Sherlock Holmes of Baker Street, by William S. Baring-Gould. Famous 1962 fictional biography of Holmes, by the same man who produced the annotated Sherlock Holmes. Full of interesting metafictional fancies, such as the claim that Holmes was the father (by Irene Adler) of Nero Wolfe.

Sherlock Holmes by Gas-Lamp: Highlights from the First Four Decades of The Baker Street Journal, edited by Philip A. Shreffler. From the proceedings of the premier Sherlockian organization.

A Sherlock Holmes Companion, Edited by Peter Haining. An eclectic scrapbook of puzzles, ponderings, parodies, and pictures featuring the great detective collected by one of the greatest fanboys to ever live.

The Films of Sherlock Holmes, by Chris Steinbrunner and Norman Michaels. An older book that ends in about the mid-Seventies. As such, it is interesting as a snapshot of a time, and of Holmes from a certain point of view in time.

Sherlock Holmes & much more, by Doris E. Cook.
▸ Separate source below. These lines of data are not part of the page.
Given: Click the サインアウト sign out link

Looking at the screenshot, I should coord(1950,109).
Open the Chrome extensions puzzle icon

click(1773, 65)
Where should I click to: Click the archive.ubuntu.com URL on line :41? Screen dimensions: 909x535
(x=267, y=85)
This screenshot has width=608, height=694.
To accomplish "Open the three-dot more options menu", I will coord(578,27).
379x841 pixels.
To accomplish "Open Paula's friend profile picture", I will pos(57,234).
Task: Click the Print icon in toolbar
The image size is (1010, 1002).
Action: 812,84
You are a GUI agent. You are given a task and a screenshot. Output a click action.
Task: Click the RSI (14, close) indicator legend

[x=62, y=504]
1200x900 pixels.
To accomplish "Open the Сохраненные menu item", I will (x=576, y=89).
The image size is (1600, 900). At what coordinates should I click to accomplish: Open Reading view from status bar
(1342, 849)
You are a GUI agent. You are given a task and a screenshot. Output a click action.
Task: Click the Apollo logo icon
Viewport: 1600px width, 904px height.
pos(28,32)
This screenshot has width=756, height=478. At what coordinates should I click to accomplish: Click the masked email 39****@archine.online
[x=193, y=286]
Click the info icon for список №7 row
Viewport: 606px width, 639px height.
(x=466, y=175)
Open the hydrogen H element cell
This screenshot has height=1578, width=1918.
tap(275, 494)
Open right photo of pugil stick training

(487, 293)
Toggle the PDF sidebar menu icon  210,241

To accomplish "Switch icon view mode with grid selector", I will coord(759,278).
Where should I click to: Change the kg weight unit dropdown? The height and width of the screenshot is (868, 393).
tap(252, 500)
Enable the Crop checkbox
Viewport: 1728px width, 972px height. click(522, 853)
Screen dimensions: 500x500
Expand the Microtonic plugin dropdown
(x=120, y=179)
A book on the actor William Gillette, with special emphasis on his career as the first famous personator of Sherlock Holmes.

The next group: novels written in the Holmesian vein.

Wednesday, March 17, 2010

Master of Middle-Earth

Way back in the day (about 1978, I think) I got a paperback copy of Paul H. Kocher's Master of Middle-Earth: The Fiction of J. R. R. Tolkien from the very first book store that ever opened in our little town. It had the picture of Bilbo at Rivendell from the 1976 Tolkien Calendar by the Brothers Hildebrandt on the cover. It was certainly one of the best and most scholarly books on the work of Tolkien generally available at the time, and remains today a highly respected and frequently cited work on the legendarium. Besides being a balanced and insightful look at The Hobbit and The Lord of the Rings, it provided tantalizing glimpses of more obscurely published works such as "Imram" and "The Lay of Aotrou and Itroun"; although "Imram" has been published since in the many-volumed series The History of Middle-Earth, ""The Lay" remains as hard to find as ever.

A couple of weeks ago my brother took me book hunting at one of our favorite Half-Price Books to cheer me up, and I ran across a copy of the 1972 first hardback printing, featuring a rather famous picture of Tolkien by Lord Snowdon on the cover. Inside the cover was not only a dedication and a book-plate ("Xmas-1972") but a clipping of a contemporary review. Reading it I was struck for the first time with the realization that the book was written and reviewed when Tolkien was still alive. I was holding a book that had the earmarks of belonging to a great Tolkien fan who was enjoying his work while the Professor was still alive. My brother very kindly bought it for me and I brought it home.

After the excitement of quickly renewing my acquaintance with the book, I began to wonder what could have made anyone part with such a good work; whether they had run out of room, or grown bored with it, or thought it was no longer relevant in the expanded wake of Tolkien studies, or simply needed some money. And then of course a very obvious reason struck me: it had been thirty-eight years since, plenty of time for the Chiefest of Calamities to befall anyone, and the only good reason I can think of to pry the book from a dedicated fan's hands.

So whoever and wherever "Becky" is (and I feel even more fellowship with her, as we have the same old book-plate) I hope she can rest easy knowing the "Master" is in the hands of another dedicated reader, who knows how to value and care for a good book.